_ACTION ITEM_. Go over the entries below line by line, copying each one that contains the word "agent".

_THE DATA_.
__________
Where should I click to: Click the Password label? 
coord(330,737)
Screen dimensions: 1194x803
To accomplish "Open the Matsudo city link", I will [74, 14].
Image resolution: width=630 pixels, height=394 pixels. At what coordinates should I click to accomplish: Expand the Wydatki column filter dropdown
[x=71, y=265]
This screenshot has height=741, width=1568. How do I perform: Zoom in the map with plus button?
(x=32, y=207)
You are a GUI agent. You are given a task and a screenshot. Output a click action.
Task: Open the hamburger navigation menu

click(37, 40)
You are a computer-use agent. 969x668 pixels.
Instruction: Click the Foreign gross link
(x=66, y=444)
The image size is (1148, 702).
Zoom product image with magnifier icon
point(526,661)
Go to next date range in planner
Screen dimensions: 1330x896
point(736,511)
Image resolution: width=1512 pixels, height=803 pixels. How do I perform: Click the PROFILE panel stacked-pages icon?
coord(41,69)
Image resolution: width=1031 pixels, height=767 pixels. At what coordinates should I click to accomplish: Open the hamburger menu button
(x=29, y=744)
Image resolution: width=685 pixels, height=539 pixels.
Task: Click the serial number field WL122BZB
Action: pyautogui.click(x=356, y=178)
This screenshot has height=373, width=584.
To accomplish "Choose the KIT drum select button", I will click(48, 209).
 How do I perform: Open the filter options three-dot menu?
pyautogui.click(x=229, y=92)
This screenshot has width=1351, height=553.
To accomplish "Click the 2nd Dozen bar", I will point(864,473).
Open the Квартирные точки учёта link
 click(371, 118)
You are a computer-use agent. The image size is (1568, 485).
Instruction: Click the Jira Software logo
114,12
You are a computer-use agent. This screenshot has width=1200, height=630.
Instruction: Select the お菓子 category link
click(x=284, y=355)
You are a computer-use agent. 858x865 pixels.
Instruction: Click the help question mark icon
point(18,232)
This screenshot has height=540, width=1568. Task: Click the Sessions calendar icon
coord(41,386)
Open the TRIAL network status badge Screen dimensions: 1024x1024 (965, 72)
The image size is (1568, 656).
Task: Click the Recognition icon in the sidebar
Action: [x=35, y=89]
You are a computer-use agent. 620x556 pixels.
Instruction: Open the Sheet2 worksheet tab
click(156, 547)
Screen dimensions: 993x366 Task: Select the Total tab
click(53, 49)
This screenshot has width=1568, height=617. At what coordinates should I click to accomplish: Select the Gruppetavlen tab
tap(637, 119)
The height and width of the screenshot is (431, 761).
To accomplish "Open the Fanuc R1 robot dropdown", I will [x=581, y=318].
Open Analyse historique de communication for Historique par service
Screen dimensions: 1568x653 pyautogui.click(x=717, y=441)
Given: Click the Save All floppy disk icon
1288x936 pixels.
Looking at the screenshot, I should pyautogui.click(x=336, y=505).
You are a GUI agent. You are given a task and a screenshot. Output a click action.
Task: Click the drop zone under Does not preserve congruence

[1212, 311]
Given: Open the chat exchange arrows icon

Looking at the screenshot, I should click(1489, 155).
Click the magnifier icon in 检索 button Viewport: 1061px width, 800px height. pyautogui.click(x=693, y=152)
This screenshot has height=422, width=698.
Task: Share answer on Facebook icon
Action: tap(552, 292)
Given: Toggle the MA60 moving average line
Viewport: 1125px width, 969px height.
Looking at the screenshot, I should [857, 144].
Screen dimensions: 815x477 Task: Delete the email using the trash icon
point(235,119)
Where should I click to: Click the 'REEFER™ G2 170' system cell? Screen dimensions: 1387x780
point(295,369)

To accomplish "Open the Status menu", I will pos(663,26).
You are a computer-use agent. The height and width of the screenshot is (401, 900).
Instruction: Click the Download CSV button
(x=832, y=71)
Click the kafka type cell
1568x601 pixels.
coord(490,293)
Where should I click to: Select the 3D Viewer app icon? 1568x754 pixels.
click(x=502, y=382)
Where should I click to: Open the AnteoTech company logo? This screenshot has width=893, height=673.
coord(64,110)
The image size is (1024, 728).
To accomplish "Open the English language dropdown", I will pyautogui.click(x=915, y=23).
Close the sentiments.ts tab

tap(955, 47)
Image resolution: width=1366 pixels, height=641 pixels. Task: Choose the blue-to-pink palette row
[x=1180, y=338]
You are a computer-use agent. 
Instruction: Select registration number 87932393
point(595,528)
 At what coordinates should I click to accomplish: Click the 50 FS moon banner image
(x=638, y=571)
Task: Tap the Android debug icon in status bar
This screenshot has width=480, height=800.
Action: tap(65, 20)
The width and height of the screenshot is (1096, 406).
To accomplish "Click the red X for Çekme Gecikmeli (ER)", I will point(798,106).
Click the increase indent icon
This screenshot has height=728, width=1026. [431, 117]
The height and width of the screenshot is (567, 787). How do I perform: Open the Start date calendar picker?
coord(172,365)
__________
_ANSWER BOX_.
You are a GUI agent. You are given a task and a screenshot. Output a click action.
You are a computer-use agent. 969x668 pixels.
You are a computer-use agent. The image size is (1568, 485).
You are a computer-use agent. This screenshot has width=1200, height=630.
You are a computer-use agent. 858x865 pixels.
You are a computer-use agent. 620x556 pixels.
You are a GUI agent. You are given a task and a screenshot. Output a click action.
You are a computer-use agent. The height and width of the screenshot is (401, 900).
You are a computer-use agent. 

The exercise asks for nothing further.